If you live in a household where more than one language is spoken, speech and language therapist Rhoda Naidoo has some tips on raising a billingual child.
Becoming a parent comes with many new challenges and many checklists, and language stimulation seems to be one of the last concerns. However, it is important to realise that language decisions can affect your baby for the rest of their life. Let’s delve into language development in a bilingual child.
One way of acknowledging the importance of a child’s culture and heritage is by raising them to be bilingual. Being a bilingual speaker also encourages stronger self-esteem for the individual.
Raising a bilingual child does not come without challenges, but the benefits outweigh any challenges one may face along the way.
What are some benefits?
Being a bilingual speaker comes with many advantages. Some of these include:
- It has been found to increase brain power
- It provides a child with an academic advantage
- It offers increased awareness of diversity of cultures
- It can offer competitiveness later in life, for instance in the workplace
- It can be easier for a child to acquire a third language and improve their social life.
What’s the best approach?
Remember to speak to your child in both languages. Let him/her hear the languages being used in daily conversation, during your work interaction phone calls and written language. The more the child is exposed to both, the easier it will be for the child to grasp the grammar of the language and use it in the correct context.
So that the child does not confuse the two languages, it’s best if each adult in the household speaks one language to the child only. If you speak English and the child’s other parent speaks, say, Swedish, then you should each consistently speak your language to the child, and not mix them.
When the child does make grammatical errors or mispronunciations don’t be too harsh when correcting them. You do not want the child to feel stigmatised for making an error as this could cause them to retreat and stop using the language entirely.
Encourage every small step toward the acquisition of the language, as this will help your child to gain confidence and this will help further learning.
Some parents don’t feel “qualified” enough to teach their children their home language and that shouldn’t be a factor. Teach your child what you know and explore how to broaden both your horizons going forward. Doing this can also encourage a stronger bond with parents and their children.
Start as early as possible, however, it is never too late for a child to be introduced to another language. Therefore, if you haven’t spoken to them in a second language from birth, it can still be introduced at any stage of their life.
Above all, if a chosen method of teaching the child the language isn’t proving successful, change your method, don’t give up on the language. With technology definitely increasing in the current generation, it can also be used as a tool to assist with the language acquisition.

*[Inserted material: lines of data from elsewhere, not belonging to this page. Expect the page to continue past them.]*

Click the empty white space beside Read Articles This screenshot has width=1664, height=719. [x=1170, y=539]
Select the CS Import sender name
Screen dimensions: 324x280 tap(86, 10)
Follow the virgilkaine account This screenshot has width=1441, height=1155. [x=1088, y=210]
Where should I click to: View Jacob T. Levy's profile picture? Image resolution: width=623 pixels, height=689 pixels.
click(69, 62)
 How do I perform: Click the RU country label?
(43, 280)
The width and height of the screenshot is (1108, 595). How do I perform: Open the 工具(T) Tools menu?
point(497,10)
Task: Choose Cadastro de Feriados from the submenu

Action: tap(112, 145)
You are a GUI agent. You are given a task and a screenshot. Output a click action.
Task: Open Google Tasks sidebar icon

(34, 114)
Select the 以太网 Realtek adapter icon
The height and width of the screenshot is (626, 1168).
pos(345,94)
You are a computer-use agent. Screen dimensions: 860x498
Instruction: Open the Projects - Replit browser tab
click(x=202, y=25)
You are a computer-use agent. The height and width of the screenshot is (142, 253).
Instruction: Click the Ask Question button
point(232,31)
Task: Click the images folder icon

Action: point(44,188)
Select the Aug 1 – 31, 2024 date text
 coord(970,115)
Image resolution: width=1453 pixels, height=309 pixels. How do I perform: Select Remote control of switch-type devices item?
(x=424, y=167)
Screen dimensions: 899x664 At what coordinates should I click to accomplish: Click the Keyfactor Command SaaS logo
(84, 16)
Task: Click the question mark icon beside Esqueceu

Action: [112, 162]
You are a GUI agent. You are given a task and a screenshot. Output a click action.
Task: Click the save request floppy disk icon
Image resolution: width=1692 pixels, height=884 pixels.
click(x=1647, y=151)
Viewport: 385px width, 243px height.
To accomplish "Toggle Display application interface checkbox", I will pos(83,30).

You may allow your child to watch videos that use the selected language. Thereafter, open up the conversation between the two of you to discuss the contents of the video. Use lots of song singing and nursery rhymes to help with learning vocabulary.
The road is long…
Reading can play a vital role as your child grows. Once they start to learn the language, you should continue reading in both languages. This will allow the child to become familiar with both languages in a written context. It is also a special time for the parent and child as the bond between them strengthens with this bedtime routine.
Although conversation can be an important way to start the journey, parents should also look at resources to encourage the learning. These resources don’t have to be expensive books, but can be free resources that can be downloaded from the internet or books from a library.
It also helps having a support system in place such as other parents who are also raising bilingual kids, grandparents and friends who may share this journey with you. That takes the load off one person and also allows the child multiple partners to acquire the language. This will also assist the child in learning different forms of how people speak that language.
Some parents would prefer that their child shows more liking for one of the languages. In that case, the language that is to receive more attention would naturally be the language that the child becomes more proficient in. It would be encouraging for parents to set aside times or family routines and activities where they use one language then have the other language for different activities.
Bilingualism doesn’t cause speech delays but, in some cases, it can make a child less fluent in a one or both the languages. If this does become the case, note that it is completely normal. Some frustration may arise when you look at another child that is monolingual especially if your bilingual child seems to be struggling to learn both languages. Parents can also become disheartened if a child shows a preference for one language over the other. Another concern is most parents have busy schedules and may find the process time-consuming and this eventually causes them to stop trying.
Don’t compare your child to other children who speak the same languages. Every child is different and we use milestones as a guideline. If your child appears delayed with their language acquisition then you should seek assistance from a professional.
Ensure that all activities or interactions pertaining to the new language are fun and easy-going. This is most likely to encourage the child to continue on the path. It is a new adventure for the both of you, so be kind to yourself and enjoy the journey.
As someone with a Swiss German Dad, I sadly wasn’t taught Swiss German and it’s something that bothers me as an adult. I’d have loved to be bilingual. It’s for this reason, that I’m insisting my Greek husband teach our sons Greek. It’s difficult though when my husband wants to converse with the boys – it’s easy to slip into English and we have to gently remind each other to persevere with the Greek. It’s putting in the hard work and foundations now, that will pay off later.